= Beginning of Section =

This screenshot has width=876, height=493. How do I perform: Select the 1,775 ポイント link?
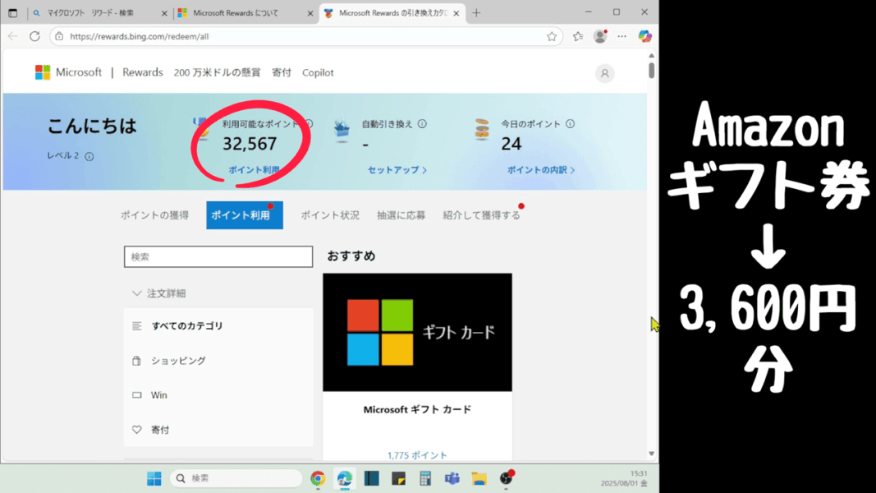[417, 454]
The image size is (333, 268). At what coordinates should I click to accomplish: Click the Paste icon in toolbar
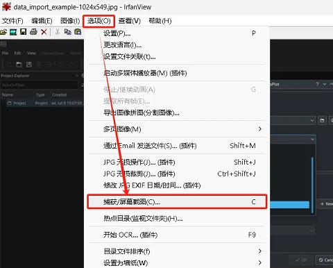click(x=78, y=32)
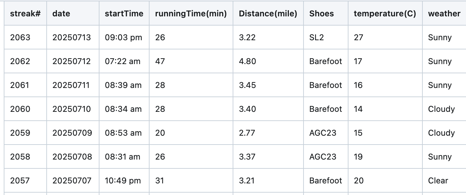Click the Shoes column header
Screen dimensions: 466x195
(322, 14)
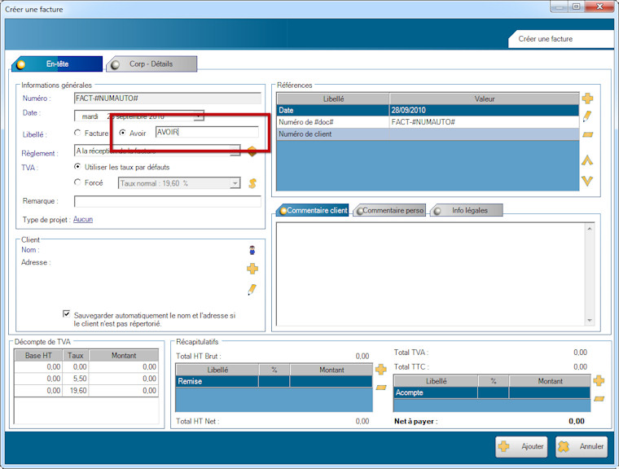
Task: Move reference up with arrow icon
Action: pyautogui.click(x=586, y=160)
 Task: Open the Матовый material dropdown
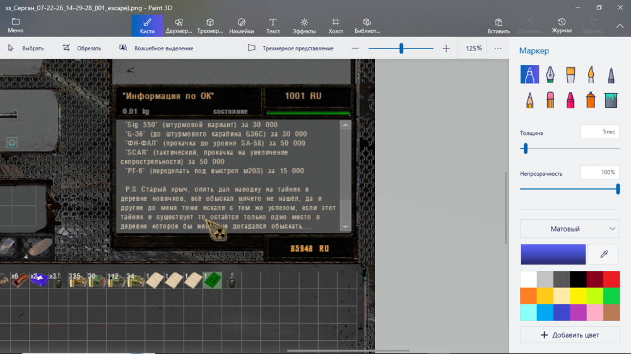pyautogui.click(x=569, y=229)
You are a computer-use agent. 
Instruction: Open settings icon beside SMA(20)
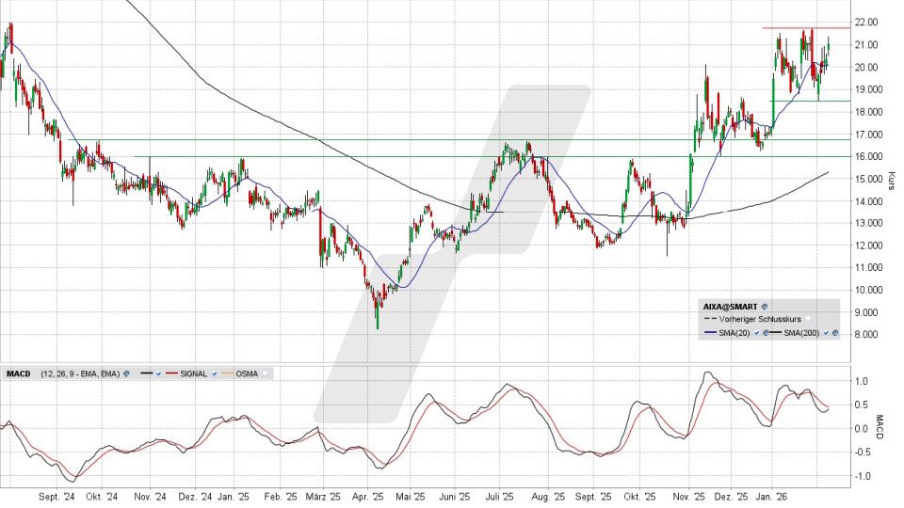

= End of Section =

Assignment
An answer that restates all the entries exactly and drops the images is what is needed.

Solution to this exercise
This screenshot has width=876, height=493. How do I perform: Select the 1,775 ポイント link?
[417, 454]
The image size is (333, 268). At what coordinates should I click to accomplish: Click the Paste icon in toolbar
click(x=78, y=32)
Click the Shoes column header
Screen dimensions: 466x195
(322, 14)
Task: Move reference up with arrow icon
Action: pyautogui.click(x=586, y=160)
 Task: Open the Матовый material dropdown
pyautogui.click(x=569, y=229)
You are a computer-use agent. 
Instruction: Open settings icon beside SMA(20)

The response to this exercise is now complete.